Sigismondo si reca nelle stanze di Giacomo e lo cerca in tutti i luoghi del castello, in ogni camera, nei nascondigli e nelle cave sotterranee. Il Perollo non si trova: è scomparso. Il Luna freme di rabbia, rimprovera aspramente i suoi soldati perché tanto si sono impegnati a saccheggiare durante la conquista del castello, da lasciarsi sfuggire il nemico dalle mani. Mentre Giacomo con il suo fidato servo, Andrea Carusello, sta per recarsi, attraverso viuzze recondite, da Luca Parisi, uno degli artiglieri della città che ha ricevuto molti benefici dal Perollo e perciò gli offre ospitalità, viene avvistato da Antonello Palermo il quale lo avvicina con faccia serena e bocca ridente, esclamando: «sia lodato Dio che vi siete salvato». Giacomo gli regala un pugno di scudi d’oro e gli risponde: «Se saprai tacere, proverai con che prodiga mano saprò ricompensare chi mi ha saputo beneficare». Il Carusello avrebbe voluto eliminare con una pugnalata lo scomodo testimone, ma Giacomo glielo impedisce in quanto non crede nell’ingratitudine del Palermo, anch’egli in più occasioni beneficato. Invece costui si reca immediatamente da Sigismondo e con fare baldanzoso esclama: «Signore, non vi adirate con i vostri soldati, ho la lepre nella tana; venite con me e la consegnerò nelle vostre mani». Così la casa del Parisi viene circondata, la porta sfondata.

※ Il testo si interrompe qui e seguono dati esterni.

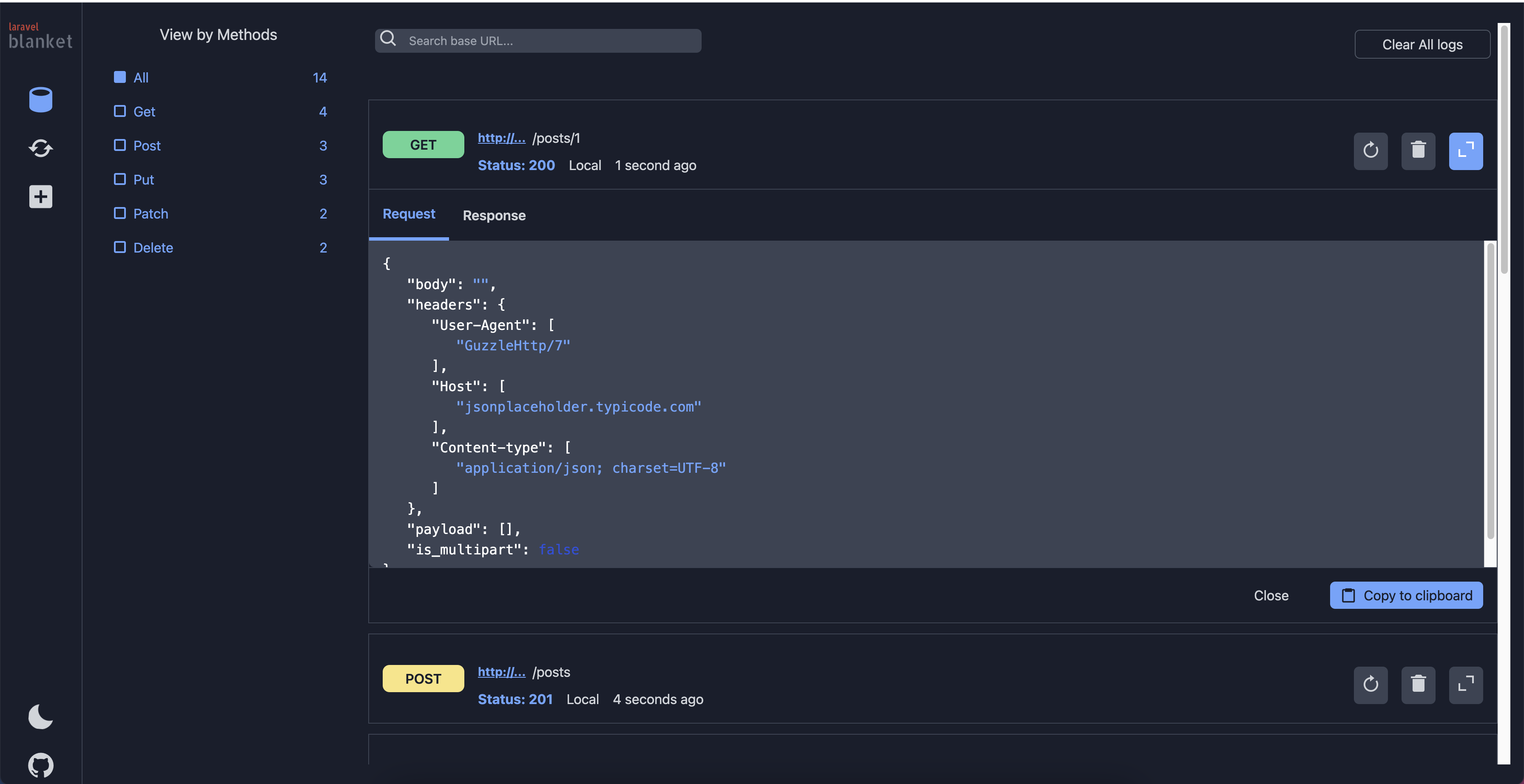The width and height of the screenshot is (1524, 784).
Task: Open the database logs sidebar icon
Action: coord(40,99)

Giacomo vistosi perduto, si rivolge al Carusello: «mio caro, non ti far sentire. Questa gente cerca solo me e quando mi avrà tra le mani non cercherà altro». Uscito allo scoperto, Giacomo si rivolge al Lauria, capo di quella ciurmaglia, gli regala una preziosa collana, togliendosela dal collo e lo prega di condurlo vivo alla presenza del
conte. Il Loria acconsente e si sono appena incamminati quando si avvicina il trapanese Giovanni Lipari, malfattore e uomo di barbari costumi il quale gli lancia volgari ingiurie e urla: «oggi hai da pagare tutto il male che hai fatto». Il Perollo risentito e ferito nella sua reputazione così prorompe coraggiosamente: «Taci, perfido villano, taci, non intrometterti nei fatti degli uomini grandi e sappi, vile mercenario, che a Sigismondo, per avermi nelle sue mani non è bastata la sua potenza, ma ha voluto l’aiuto di un misto di più congiurati, composto di ladri e uomini di mala vita come sei tu». A questo punto tutti si lanciano su Giacomo e lo colpiscono ripetutamente con furenti stoccate e non smettono di colpirlo fino a quando non stramazza, morto, sull’orlo del pozzo di san Martino. Usano poi sul corpo tutti quegli atti di crudeltà che avrebbero fatto arrossire i più crudeli tiranni: ne strappano la carne a morsi, ne bevono il sangue. Così termina la sua vita il ventitré luglio alle ore ventidue dell’anno 1529 Giacomo Perollo, barone di Pandolfina e regio Portulano della città di Sciacca, illustre per lo splendore dei suoi antenati e per le sue gloriose azioni. Alle insolite grida di quei festanti carnefici esce il Luna e, visto il cadavere del suo peggiore nemico, raggiante di ferocia, fissando gli occhi in quelle ferite, da cui sgorgano ancora tiepidi rivi di sangue, dà chiaramente a vedere che mai ai suoi occhi si era mostrato spettacolo più gradito. Poi, atteggiato il volto ad una contegnosa severità grida: «Muoiano i nostri nemici, viva l’imperatore». È assai lieto Sigismondo per la morte di Giacomo e non avendo potuto sfogare tutto il suo odio contro di lui vivo, lo sfoga contro il suo corpo morto. Ordina dunque che gli venga portato un indomito cavallo e fatto legare alla sua coda quel cadavere straziato, lo fa trascinare per le principali strade della città, seguendolo egli stesso a cavallo, vestito di armi
bianche, insieme a tutti i nobili e al resto della sua gente. Il cadavere di Giacomo rimane per tutto il giorno seguente senza che nessuno osi avvicinarlo e dargli sepoltura: orrendo esempio dell’instabilità della fortuna umana, per cui imputridisce a terra, lacerato, imbrattato di sangue e di polvere colui che poco prima per la sua potenza e ricchezza era rispettato, ossequiato e temuto non solo in Sciacca ma in tutta la Sicilia.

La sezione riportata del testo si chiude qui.